American writer, producer and playwright (1921–2018)

George Lefferts (born George Leffertz; June 18, 1921 – April 18, 2018) was an American writer, producer, playwright, poet, and director of television dramas, motion pictures, radio dramas, and socially conscious documentaries. His original plays and films for television won Emmy Awards three times and Golden Globes twice.

==Biography and work==
George Leffertz was born in Paterson, New Jersey on June 18, 1921. He was raised in Paterson and graduated from Eastside High School, where he worked on the school paper. During World War II, he served in the United States Army Intelligence and Medical Corps, enlisting at the age of 20. He was a glider pilot and deep water sailor.

Lefferts worked as a columnist for The New York Observer and was twice winner of First Place, the New England Press Association Award for Best Weekly Newspaper Column in America (1983 and 1984).

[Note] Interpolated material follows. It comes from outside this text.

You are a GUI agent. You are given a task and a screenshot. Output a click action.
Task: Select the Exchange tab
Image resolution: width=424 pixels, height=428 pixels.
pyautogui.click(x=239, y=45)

Lefferts was executive producer and writer of the Smithsonian Institution Specials for David Wolper Productions, executive producer for Time-Life, NBC, ABC and CBS, and a frequent writer of original scripts and short stories for the science fiction radio programs Dimension X and X Minus One. He wrote and produced the anti-ageist film The Living End, of which Variety wrote "the writing by George Lefferts was so pure it was well nigh perfect." With Alfred Hitchcock and William Shatner he created and wrote Tactic the first television program to openly deal with cancer. He also created, produced and wrote Special for Women, a groundbreaking series for Women's Liberation featuring anthropologist Margaret Mead; the program won the Emmy Award (1967) and the Golden Globe Award (1968).

His original play The Loneliness of the Armadillo was presented by the Banyan Theater in Sarasota, Florida and two new plays The Boat and The Party Store were presented at the HBO Theater in New York in 2013.

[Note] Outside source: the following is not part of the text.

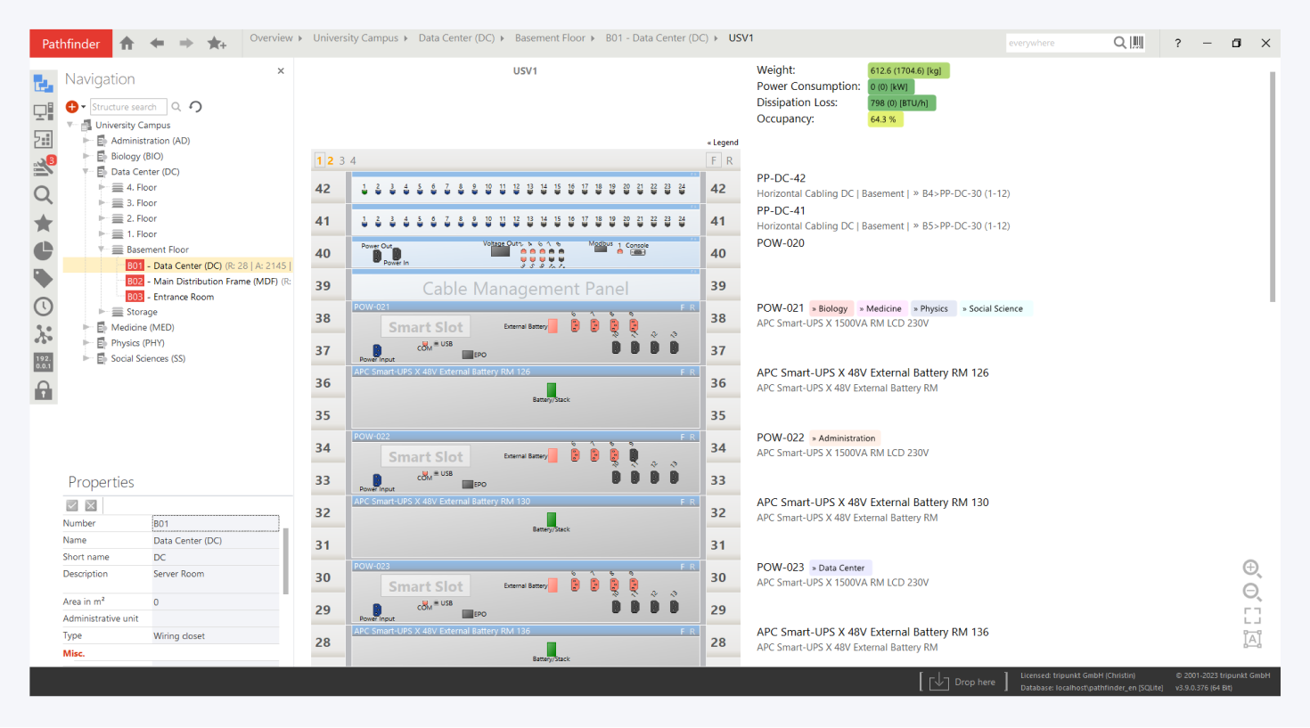Open the lock icon in left sidebar
The height and width of the screenshot is (728, 1310).
tap(43, 390)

Lefferts completed the script and lyrics of a full-scale opera The Amadou Cantata, based on the infamous Amadou Diallo trial of four NYPD officers.

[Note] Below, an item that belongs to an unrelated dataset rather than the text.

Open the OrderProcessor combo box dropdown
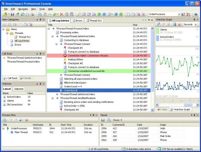This screenshot has height=152, width=201. [x=179, y=14]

Lefferts also created and wrote the comedy series Rocky Fortune starring Frank Sinatra, and the NBC documentary Bravo, Picasso! featuring Pablo Picasso, Yves Montand, and Jacqueline Kennedy.

Lefferts was producer of the Emmy-winning daytime series, Ryan's Hope during its early weeks, and executive producer and writer of the ABC medical drama, Breaking Point which aired during the 1963–1964 television season. Episodes were directed by Sydney Pollack and featured Robert Redford, John Cassavetes, Hume Cronyn, Jessica Tandy and Lillian Gish.

Lefferts was co-creator and writer of Family Album, U.S.A., "a soap opera designed to teach English as a Second Language", distributed by Macmillan Publishers in 58 countries.

Lefferts taught screenwriting at Johns Hopkins and Rutgers Universities. He was a member of the American Medical Writers Association. As a writer and producer for The Network for Continuing Medical Education, he was credited for many "cutting-edge medical films," including Doctor Barnhard's Heart Transplant [NBC], Pain–Where It Hurts Most [NBC], What Price Health, with Senator Ted Kennedy [NBC], and Acupuncture Anesthesia in Red China [NBC].

George Lefferts died in Leonia, New Jersey on April 18, 2018, at the age of 96.